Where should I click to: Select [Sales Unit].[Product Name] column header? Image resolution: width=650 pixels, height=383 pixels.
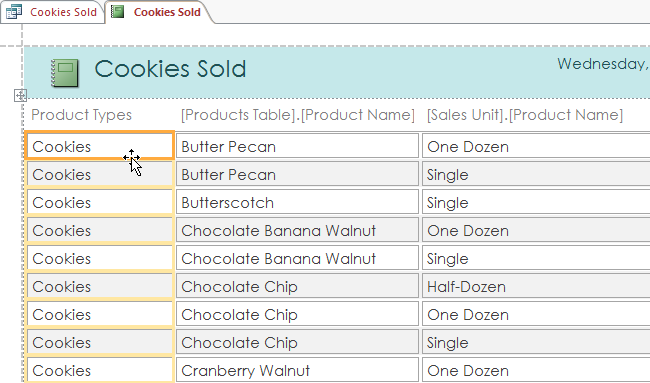point(525,115)
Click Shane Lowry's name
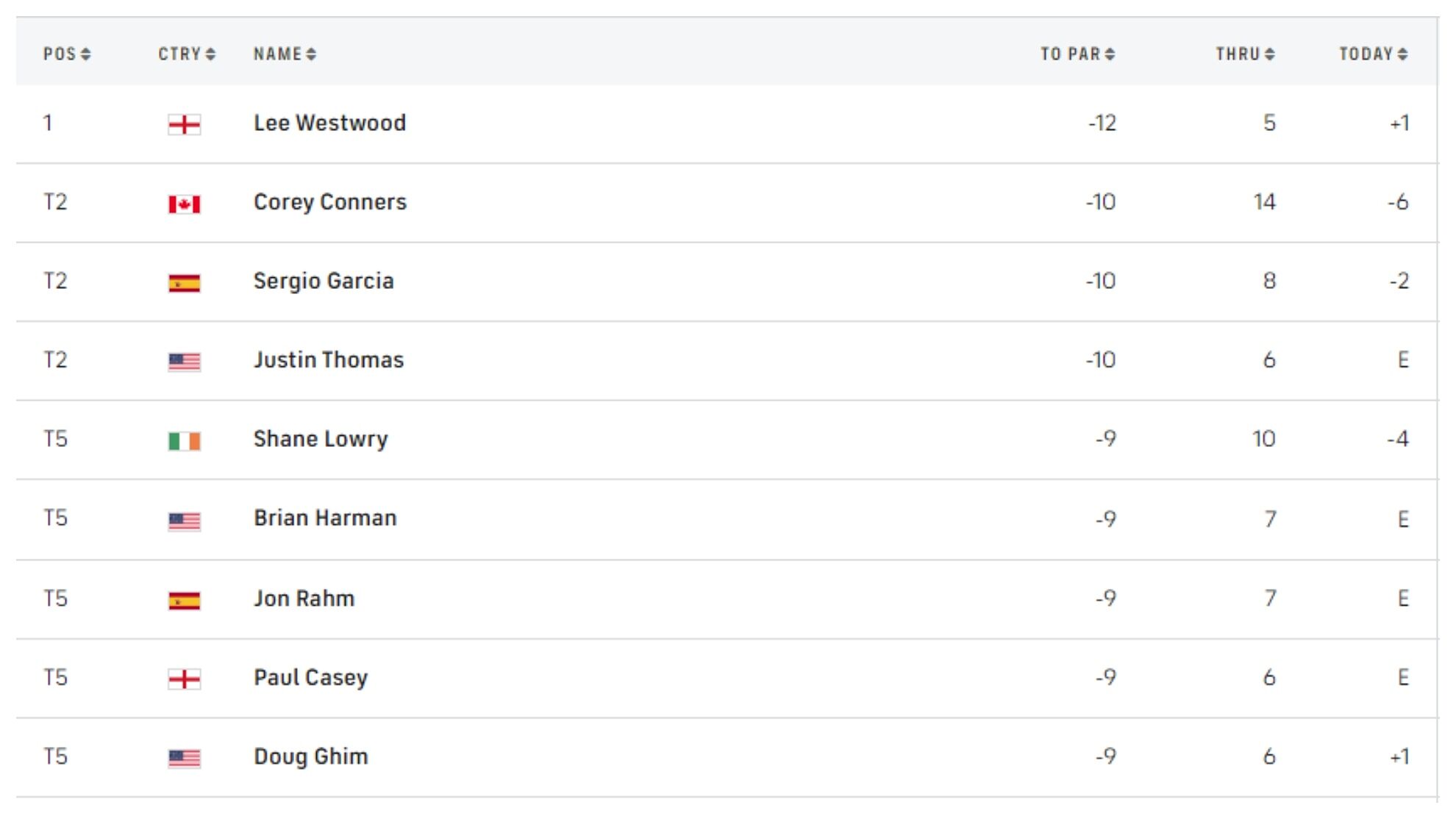The height and width of the screenshot is (819, 1456). coord(321,439)
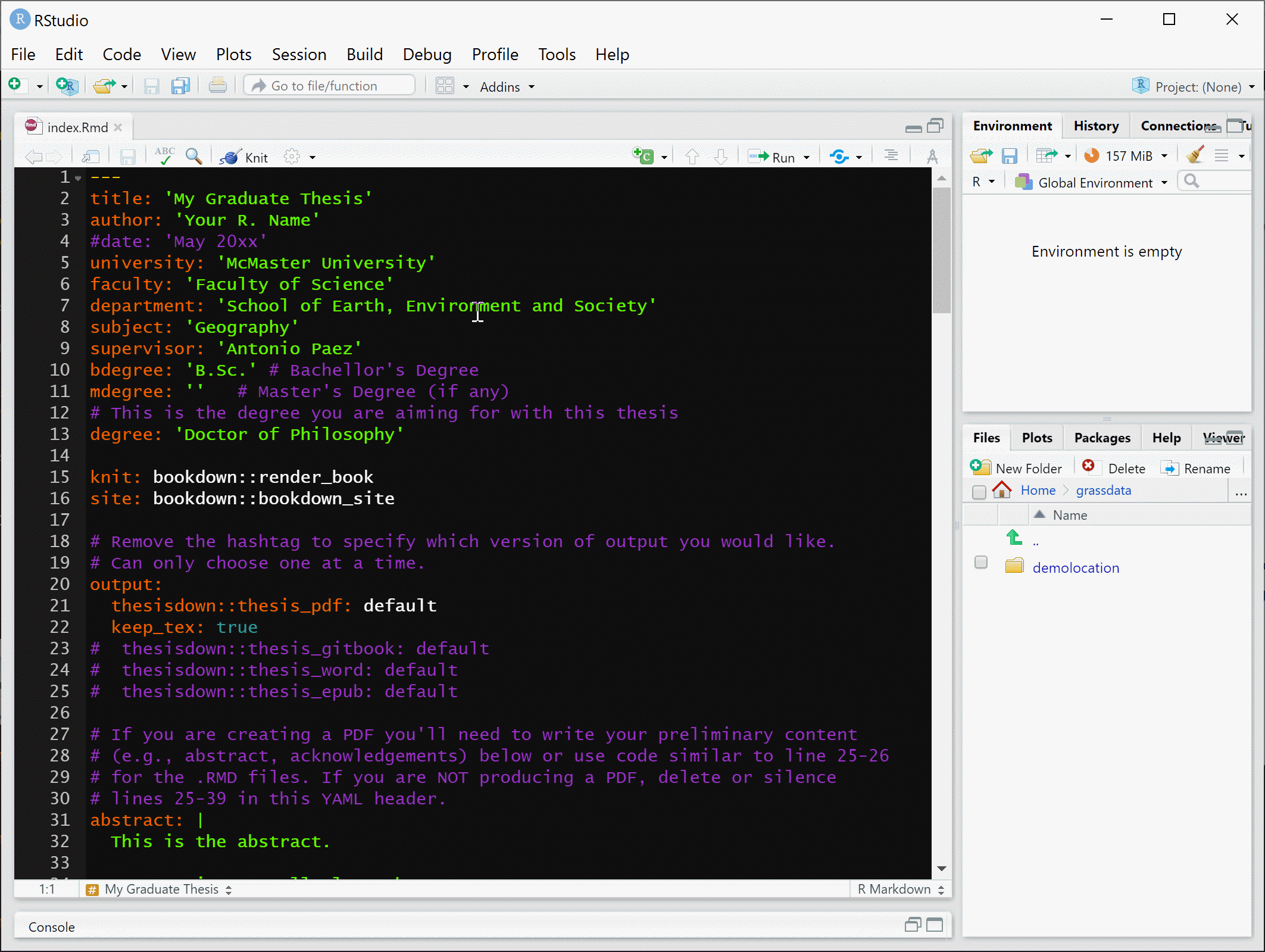Click the go to previous chunk arrow
Viewport: 1265px width, 952px height.
click(692, 157)
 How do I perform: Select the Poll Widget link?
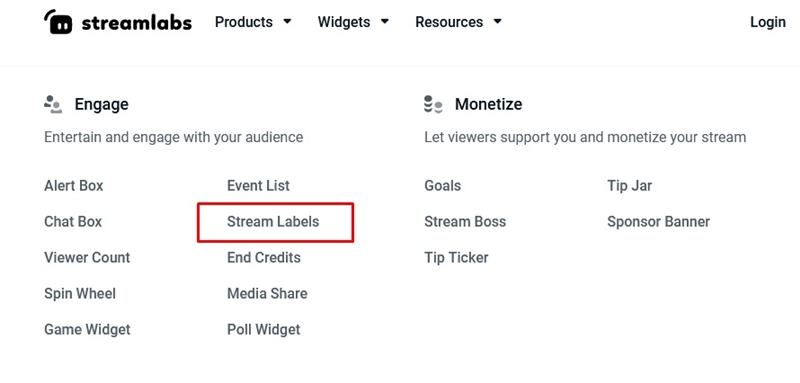(264, 329)
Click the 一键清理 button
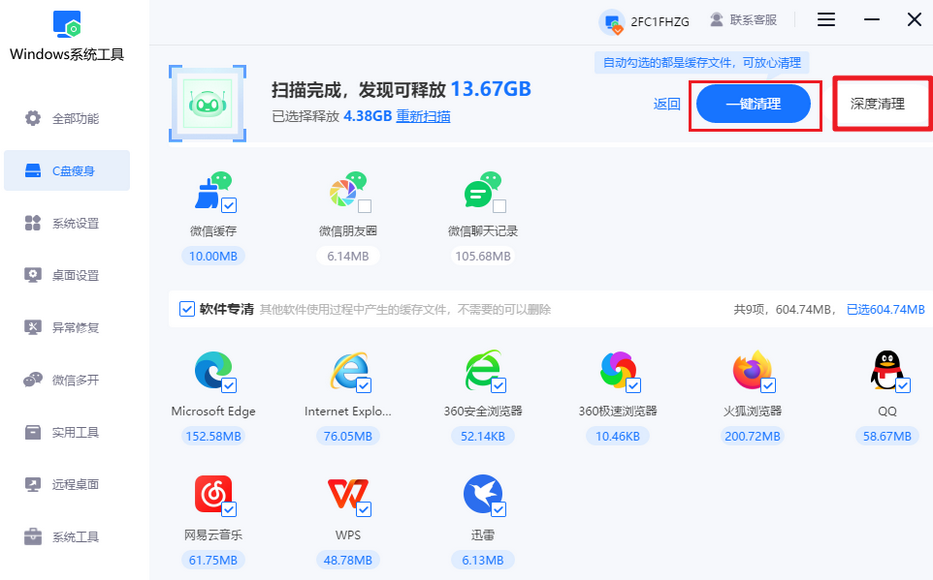The image size is (933, 580). tap(755, 104)
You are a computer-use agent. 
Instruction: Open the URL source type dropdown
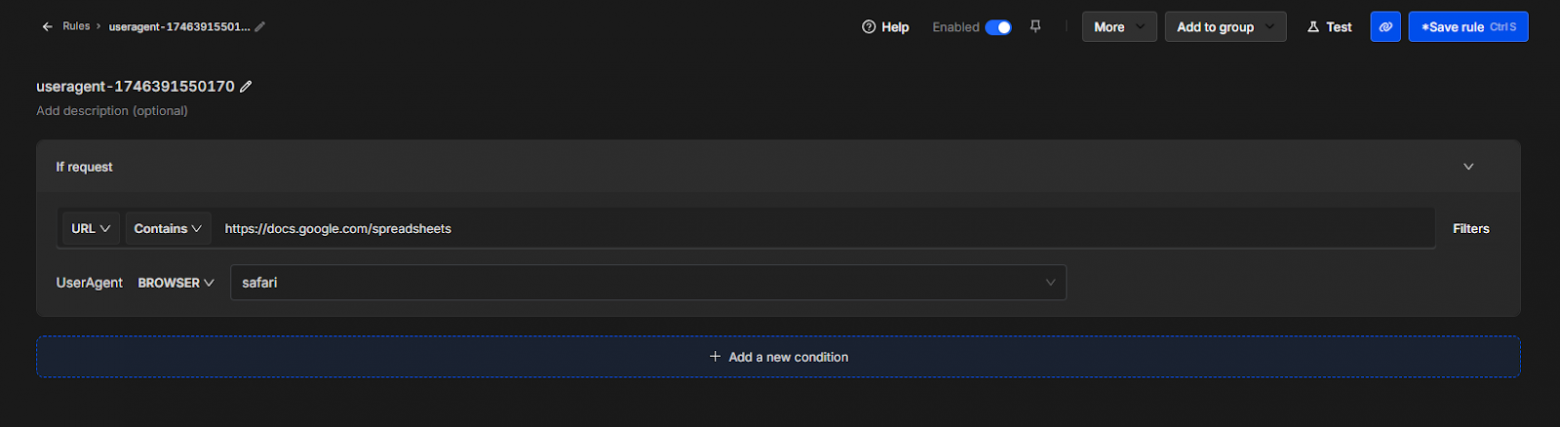tap(90, 229)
════════
**Problem description:** Transcribe every one of the records above word for word, leaving out the pictures.

**Correct result:**
Where should I click to: Select [Sales Unit].[Product Name] column header? Image resolution: width=650 pixels, height=383 pixels.
point(525,115)
Click Shane Lowry's name
The height and width of the screenshot is (819, 1456). coord(321,439)
Click the go to previous chunk arrow
Viewport: 1265px width, 952px height.
click(692, 157)
 How do I perform: Select the Poll Widget link?
(264, 329)
Click the 一键清理 button
The image size is (933, 580). tap(755, 104)
You are a computer-use agent. 
Instruction: Open the URL source type dropdown
tap(90, 229)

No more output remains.